:: Problem to work on ::
Only the lines from the one holding "This screenshot has" through the end of the records below are to be reproduced exactly, and pictures are to be omitted.
------------------------
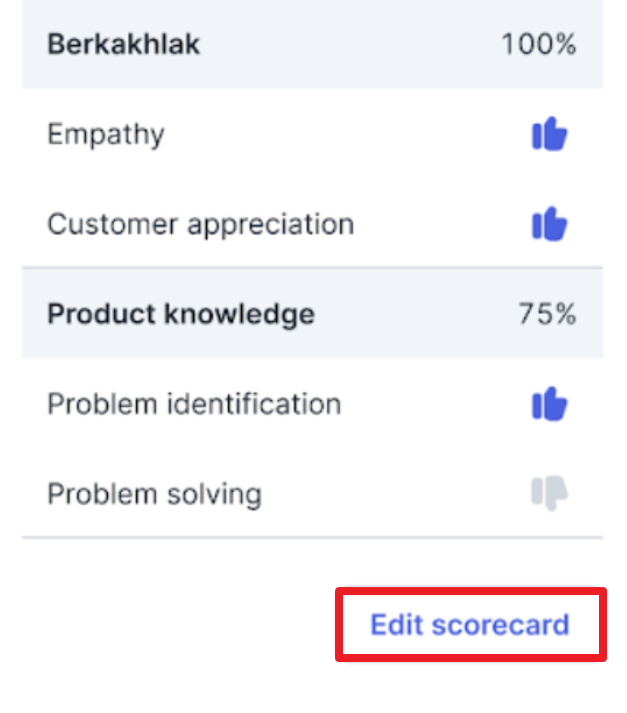Click the red border around Edit scorecard

471,591
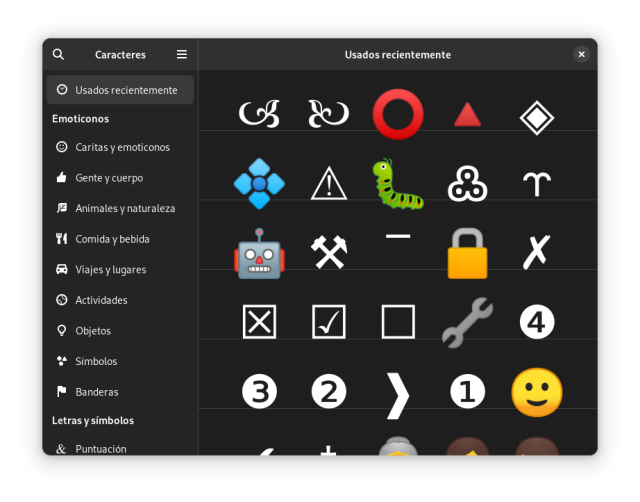Click the search magnifier icon
Screen dimensions: 640x502
point(58,55)
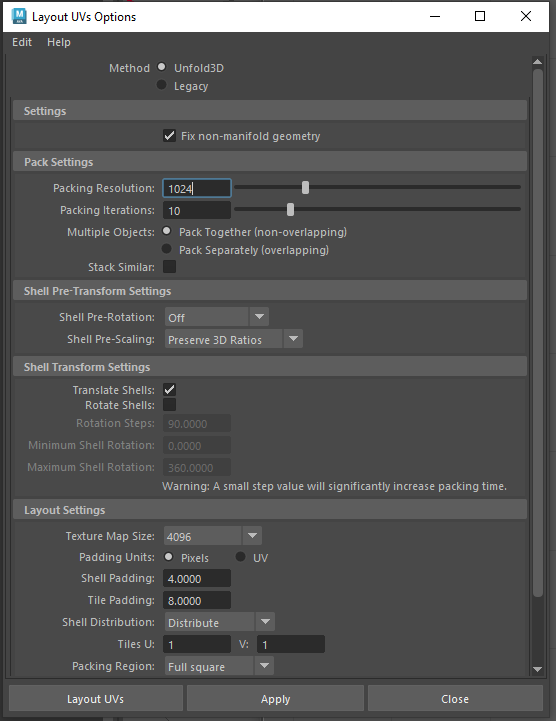
Task: Click the scroll up arrow of options panel
Action: pyautogui.click(x=537, y=62)
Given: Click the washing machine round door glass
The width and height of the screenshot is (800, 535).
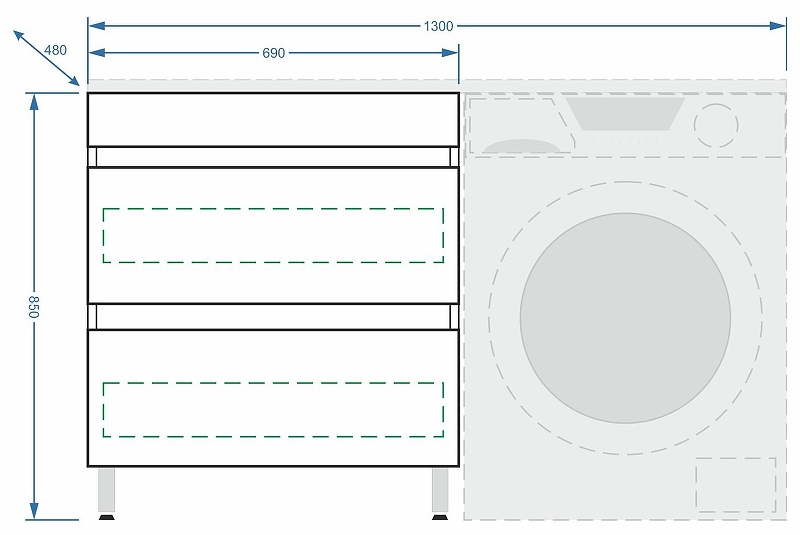Looking at the screenshot, I should [x=625, y=318].
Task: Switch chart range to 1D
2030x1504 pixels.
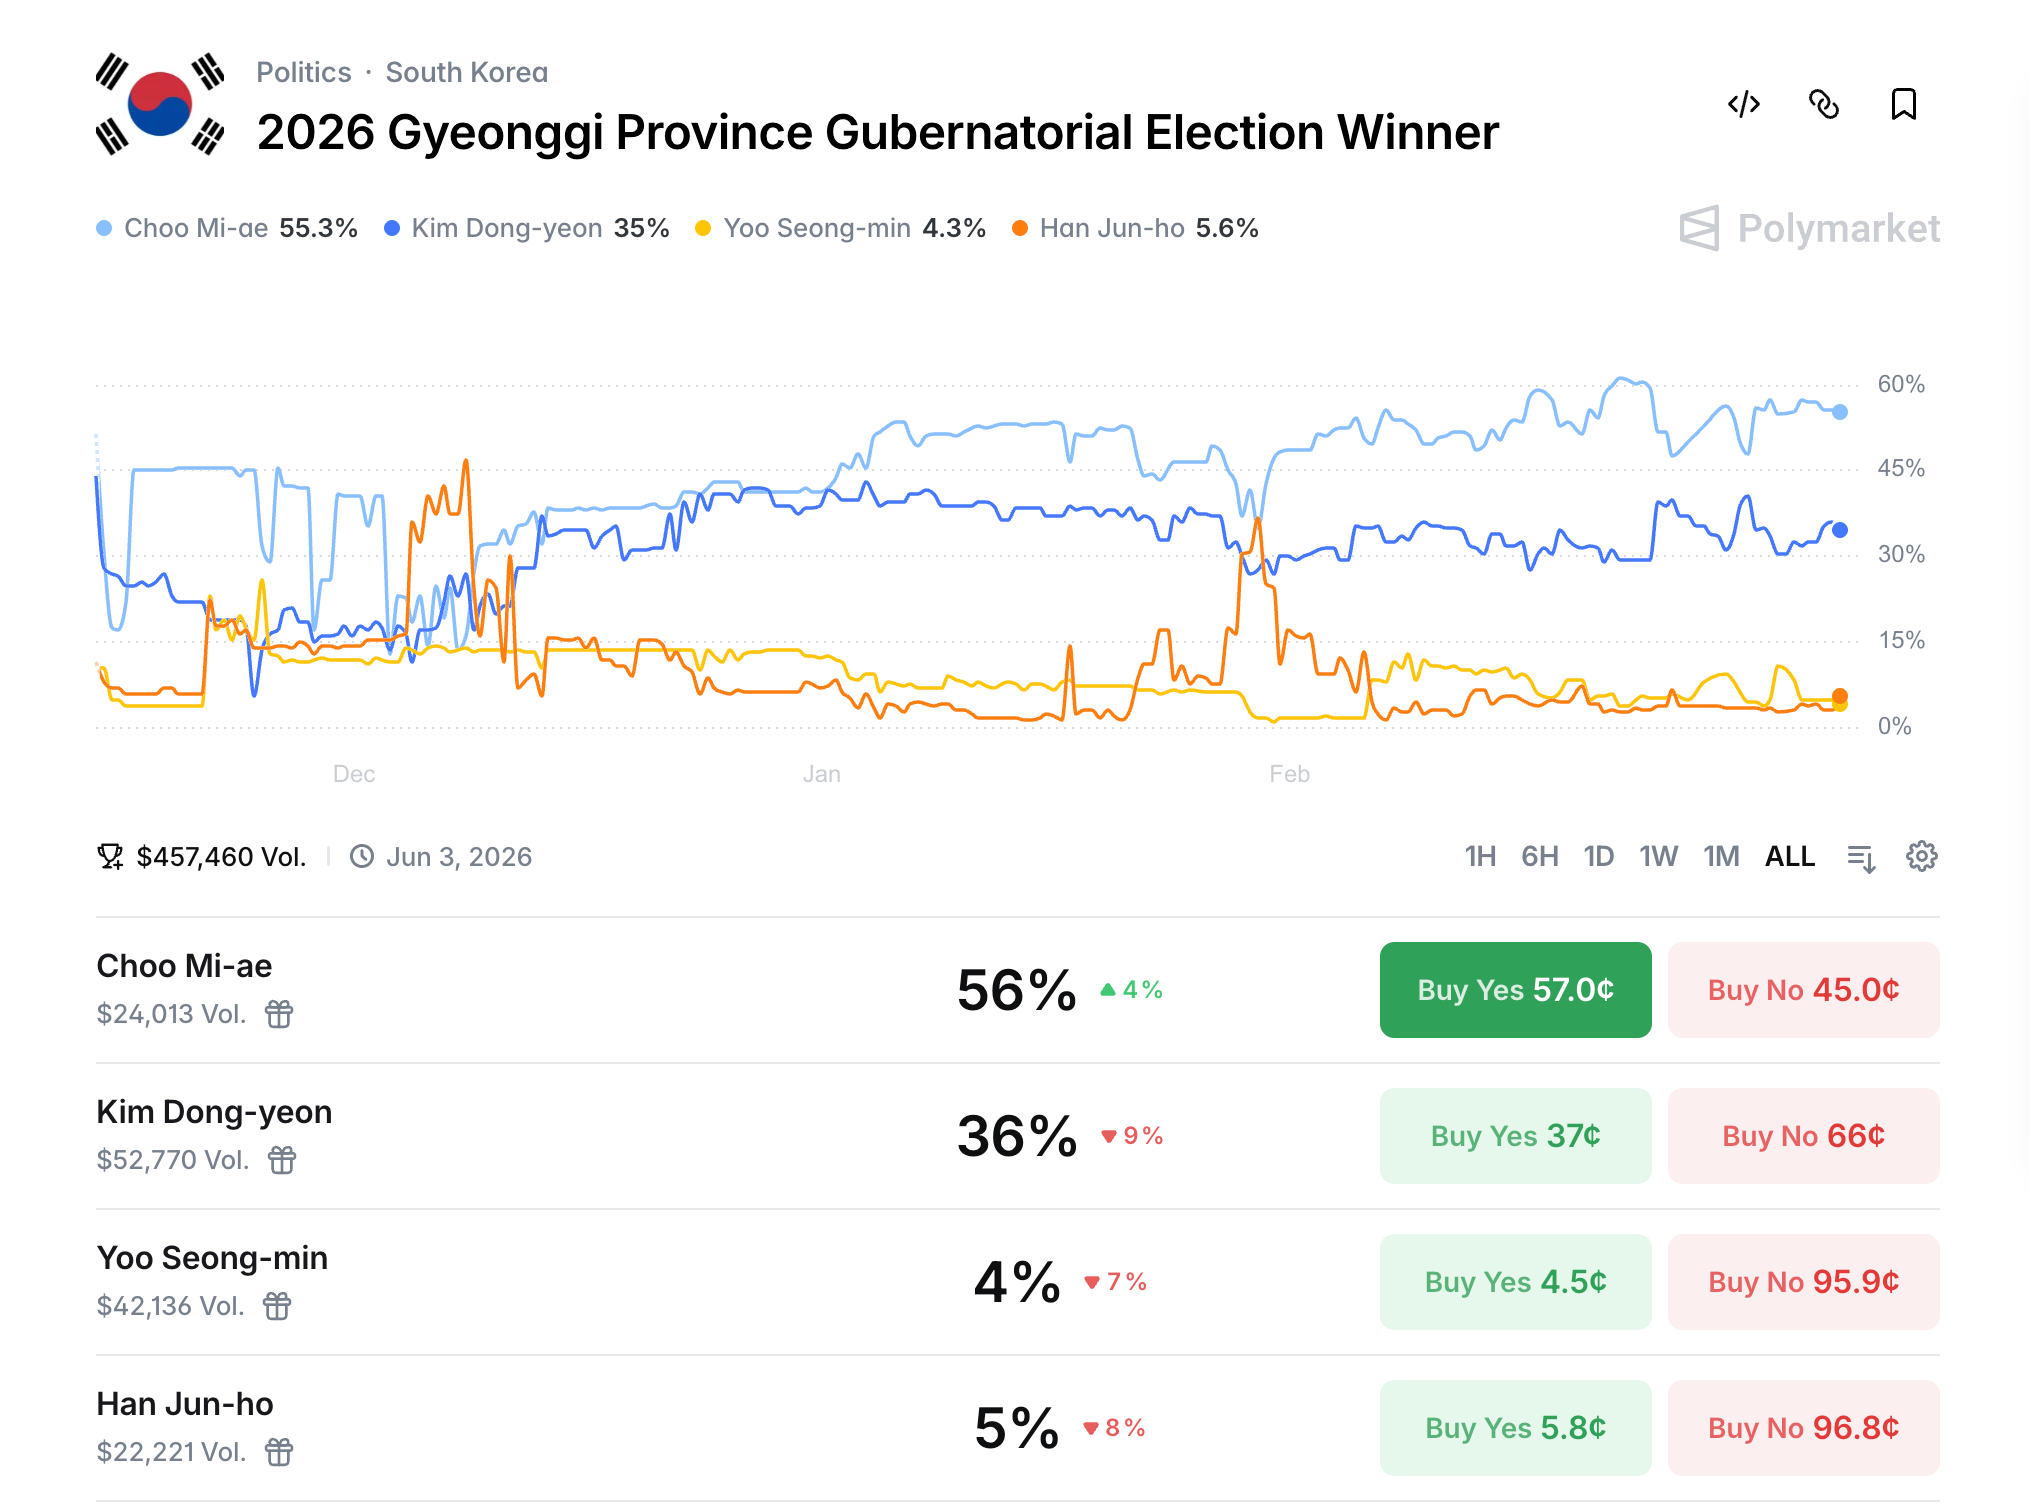Action: tap(1598, 856)
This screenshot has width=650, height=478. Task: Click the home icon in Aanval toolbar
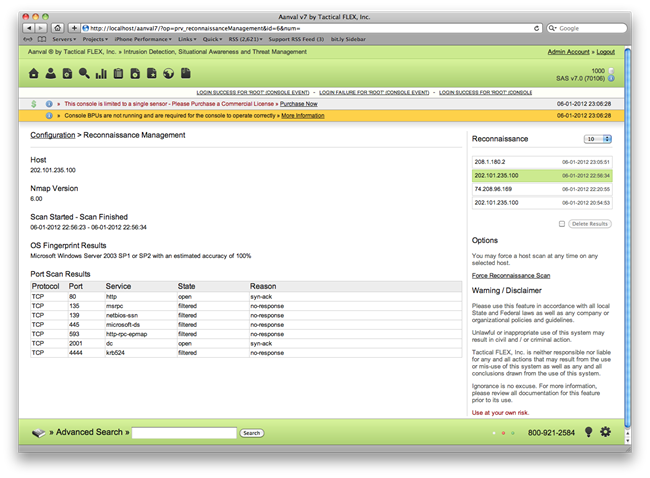click(35, 73)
------------------------
:: Response ::
This screenshot has width=650, height=478. Task: Click the home icon in Aanval toolbar
click(35, 73)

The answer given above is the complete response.